## Page excerpt



            Beta-blocker administration before and after operation and mean maximum sinus rate per day was not statistically different. The prevalence of postoperative atrial fibrillation was significantly less in the patients randomized to BAP group when compared with the other two remaining groups (Fig. 1).



            An episode of atrial fibrillation occurred in 7 (17.5%) of 40 patients in the BAP group compared with 12 (30%) of 40 patients in the LAP group (P=0.04), and 18 (45%) of 40 patients in control group (p=0.02). The first postoperative episode of atrial fibrillation occurred 2.5±1.3 days after surgery in LAP group, 2.4±1.6 days after surgery in control group, and 2.8±0.7 days afetr surgery in BAP group (p=0.5). The mean duration of atrial fibrillation were 6.9±4.2 hours in BAP, 6.1±2.8 hours in LAP and 7.2±1.6 in control group, (p=0.3).

## Records shown
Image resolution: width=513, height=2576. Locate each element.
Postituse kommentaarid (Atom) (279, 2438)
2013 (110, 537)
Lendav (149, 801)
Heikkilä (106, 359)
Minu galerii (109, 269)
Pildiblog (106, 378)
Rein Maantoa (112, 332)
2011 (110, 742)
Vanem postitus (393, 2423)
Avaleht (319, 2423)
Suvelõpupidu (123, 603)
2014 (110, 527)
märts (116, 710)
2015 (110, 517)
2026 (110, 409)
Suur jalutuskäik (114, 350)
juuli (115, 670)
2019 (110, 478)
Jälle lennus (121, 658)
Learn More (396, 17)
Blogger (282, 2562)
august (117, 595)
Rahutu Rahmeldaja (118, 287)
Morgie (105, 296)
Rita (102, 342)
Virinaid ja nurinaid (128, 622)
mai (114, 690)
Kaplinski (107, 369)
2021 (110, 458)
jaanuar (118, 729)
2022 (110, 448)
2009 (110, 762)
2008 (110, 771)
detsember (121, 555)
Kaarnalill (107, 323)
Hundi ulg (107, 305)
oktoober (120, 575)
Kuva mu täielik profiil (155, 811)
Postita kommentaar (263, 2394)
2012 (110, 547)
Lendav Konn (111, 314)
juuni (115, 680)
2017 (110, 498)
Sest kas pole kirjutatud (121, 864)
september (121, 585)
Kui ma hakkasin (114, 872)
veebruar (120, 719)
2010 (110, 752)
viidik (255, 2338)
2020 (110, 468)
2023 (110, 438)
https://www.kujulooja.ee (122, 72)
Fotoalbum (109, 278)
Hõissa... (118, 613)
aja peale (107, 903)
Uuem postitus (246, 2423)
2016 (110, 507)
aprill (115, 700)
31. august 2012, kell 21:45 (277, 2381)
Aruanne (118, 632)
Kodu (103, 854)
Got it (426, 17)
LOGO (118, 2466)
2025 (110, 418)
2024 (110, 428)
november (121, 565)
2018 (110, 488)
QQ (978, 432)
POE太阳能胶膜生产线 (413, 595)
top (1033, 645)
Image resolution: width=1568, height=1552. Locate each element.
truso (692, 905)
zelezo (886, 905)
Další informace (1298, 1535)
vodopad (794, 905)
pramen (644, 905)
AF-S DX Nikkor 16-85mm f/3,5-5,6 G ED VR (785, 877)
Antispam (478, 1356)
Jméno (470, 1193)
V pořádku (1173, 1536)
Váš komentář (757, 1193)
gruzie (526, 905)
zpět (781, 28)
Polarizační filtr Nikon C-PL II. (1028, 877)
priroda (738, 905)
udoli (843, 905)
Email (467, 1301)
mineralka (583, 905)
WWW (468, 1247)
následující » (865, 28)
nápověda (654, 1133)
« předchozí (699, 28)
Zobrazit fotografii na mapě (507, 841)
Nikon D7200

## Required action A
Answer these questions from the atrial fibrillation excerpt:
(i) How many of the 40 patients in the control group had an episode of atrial fibrillation?
(ii) What was the mean duration of atrial fibrillation in the LAP group?
(iii) How many days after surgery did the first postoperative episode of atrial fibrillation occur in the LAP group?
## Required action B
Check each statement against the atrial fibrillation excerpt and give yes or no, quoting the words that decide it:
(i) Beta-blocker administration differed significantly among the groups.
(ii) Twelve of the 40 patients in the LAP group had an episode of atrial fibrillation.
(iii) In the control group, the first episode of atrial fibrillation occurred 2.4±1.6 days after surgery.
## Required action C
Extend the atrial fibrillation excerpt past its final sentence.

## Exercise answer A
(i) 18 (45%) of the 40 patients.
(ii) 6.1±2.8 hours.
(iii) 2.5±1.3 days.

## Exercise answer B
(i) No: "Beta-blocker administration before and after operation and mean maximum sinus rate per day was not statistically different."
(ii) Yes: "12 (30%) of 40 patients in the LAP group"
(iii) Yes: "2.4±1.6 days after surgery in control group"

## Exercise answer C
            If AF was not converted spontaneously to sinus rate (SR) in 48 hours either pharmacological means or electrical cardioversion was used to restore SR before discharge. The mean length of hospital stay was most significantly reduced in BAP group (6.1±1.2 versus 9.0±4.1 days in the control groups; p=0.01, and 8.7±1.3 days in LAP groups; p=0.02). The mean length of stay in the intensive care unit was also significantly reduced in the BAP group (2.8±0.7 versus 4.6±4.5 days in control group; p=0.04, and 4.2±3.2  days in LAP group; p=0.01). Cerebral events (including stroke or transient ischemic attacks) occurred in 4 patients and there was no significant difference between three groups. The mean hospital charges in the BAP was 6250$, in LAP was 6820$ and in control group was 7400$, (p=0.3). Postoperative complications in each group are presented in Table 2.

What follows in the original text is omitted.